Петр, конечно, видел невесту и до сего дня: позавчера, когда приезжал делать предложение, да и прежде они встречались, так что ничего нового в ее изысканной красоте для него не было. Однако своим приметливым взором он сразу углядел, что платье на ней сшито по-новому, с весьма открытой грудью, и сейчас, когда невеста присела перед ним, с удовольствием уткнулся взором в декольте.
Зрелище открывалось приятное. Весьма приятное! Мария обладала необычайно белой, как говорится, алебастровой кожей, и холмики, нервно поднимающиеся и опускающиеся в вырезе ее платья, были подобны лебяжьему пуху или облакам, трепещущим под утренним ветерком. Впрочем, так подумал бы поэт, но Петр отнюдь не был поэтом, а потому он счел, что грудь Марии слишком уж мягка и нежна, а значит, весьма скоро сделается дряблой и увядшей. Три дня тому веселый и озорной Иван Долгоруков преподал юному царю сию нехитрую истину, и сейчас Петру сделалось тоскливо, что в супружеской постели с ним будет из года в год лежать женщина с обвисшими, дряблыми грудями.
Он поджал губы, недобро перевел взор на покорно склоненную, изящно причесанную и до снежной белизны напудренную головку невесты. Она все еще сгибалась в реверансе, ожидая знака государя, его слова или прикосновения, но он медлил, и Маша прикусила губу, ощутив, как задрожали колени. Впрочем, обучение «телесному благолепию и поступи немецких и французских учтивств», то есть церемонным поклонам, реверансам и безупречной выправке, было с малолетства накрепко «затвержено» ее телом, а потому она все еще полусидела в безупречном реверансе как бы без видимых усилий.
Тем временем Петр, который, не то не зная, что надо позволить всем встать, не то забыв, не то просто намерившись позабавиться, озирая бесконечные ряды согбенных мужских спин и опущенных женских голов, вдруг громко потянул носом воздух, и глаза его так и вспыхнули, упершись в еще одну пару грудей, оголенных до того, что из корсета краешками выступали темно-коричневые обводья сосков. Это были не холмы каких-то там белопенных рыхлых облаков – это были истинно яблочки наливные!

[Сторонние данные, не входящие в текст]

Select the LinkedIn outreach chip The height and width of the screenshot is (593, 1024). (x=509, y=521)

Петр перевел взор на обладательницу сих непревзойденных прелестей, и сердце его ускорило свой бег, когда он увидел рыжие, пышные, не напудренные, а оттого огнем горящие среди однообразно-белых головок волосы.
Елизавета! Его молоденькая тетушка Елизавета Петровна!

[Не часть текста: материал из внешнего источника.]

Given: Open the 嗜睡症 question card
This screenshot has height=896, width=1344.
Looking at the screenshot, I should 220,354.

Петр смотрел на нее не отрываясь, и Елизавета наконец глянула на него снизу вверх бойкими темно-синими глазами, в которых бесовски дрожали огоньки свечей, чуть раздвинула в улыбке маленькие, тугие, как вишенки, губки и, слегка передернув плечами (от этого движения налитые груди ее дрогнули, и дрогнуло сердце Петра), вновь опустила глаза, но не уткнулась скромно и покорно в пол, а устремила взор на обтянутые узкими кюлотами бедра Петра, и он чуть не закричал в голос, ощутив этот взгляд как бесстыдное прикосновение.